La expansión territorial del CJNG se basó en un esquema de franquicias que incorporó bandas criminales preexistentes en cada región. En lugar de conquistar territorios por la fuerza, el cártel buscaba grupos locales con conocimiento del terreno y conexiones establecidas, ofreciéndoles recursos económicos, armamento y participación en negocios ilícitos a cambio de adoptar la marca CJNG.

Este modelo permitió un crecimiento acelerado pero también generó lógicas regionales muy propias que responden a las tradiciones de las bandas incorporadas. La organización también absorbió remanentes de otros cárteles debilitados, como los Zetas y los Caballeros Templarios, aumentando aún más su diversidad interna.

Liderazgos regionales con amplia autonomía

La vasta extensión territorial del CJNG hizo imposible que una sola persona supervisara todas las operaciones. Nemesio Oseguera delegó actividades en jefes regionales y estos a su vez en jefes de plaza, creando una estructura similar a la de imperios históricos que dependían de gobernadores o virreyes con amplios poderes.

Estos líderes regionales cuentan con:

  • Recursos económicos propios
  • Armamento y personal
  • Relaciones establecidas con autoridades locales
  • Conocimiento profundo de sus territorios

Control territorial y corrupción institucional

El modelo de negocio del CJNG se sustenta en el control territorial mediante la cooptación de municipios, no solo en aspectos económicos y sociales, sino también a través de la corrupción de autoridades y cuerpos de seguridad. Estas relaciones duraderas entre células locales y funcionarios corruptos podrían facilitar rupturas con la estructura central del cártel.

Escenarios de fragmentación y posibles sucesores

El secretario de Seguridad y Protección Ciudadana, Omar García Harfuch, ha mencionado que el gobierno vigila a cuatro personajes que podrían aspirar al liderazgo del CJNG. Entre los nombres que destacan en medios especializados se encuentran:

  1. Juan Carlos Valencia González
  2. Audias Flores Silva
  3. Gonzalo Mendoza Gaytán
  4. Ricardo Ruiz Velasco
  5. Heraclio Guerrero Martínez

Un análisis de fuentes periodísticas identificó 29 liderazgos regionales conocidos distribuidos en 22 entidades federativas, aunque esta cifra podría ser mayor considerando personajes no públicos y cambios territoriales constantes.
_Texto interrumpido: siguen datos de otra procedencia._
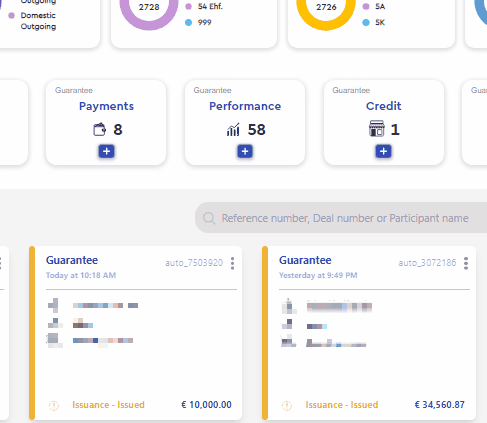Select the auto_7503920 reference link
487x423 pixels.
[x=194, y=263]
Riesgo de violencia y desafíos para el gobierno

Cualquiera de estos líderes regionales podría convertirse en fuente de violencia durante el proceso sucesorio. El gobierno federal deberá mantener un seguimiento puntual de cualquier indicio de brotes violentos regionales para implementar medidas de contención que minimicen las afectaciones a la población civil.

La fragmentación del CJNG podría manifestarse en diferentes intensidades, desde desacuerdos entre pocos liderazgos hasta una ruptura masiva que divida la organización en varias facciones independientes. La capacidad de respuesta gubernamental será crucial para determinar el impacto final de esta posible reconfiguración del panorama criminal en México.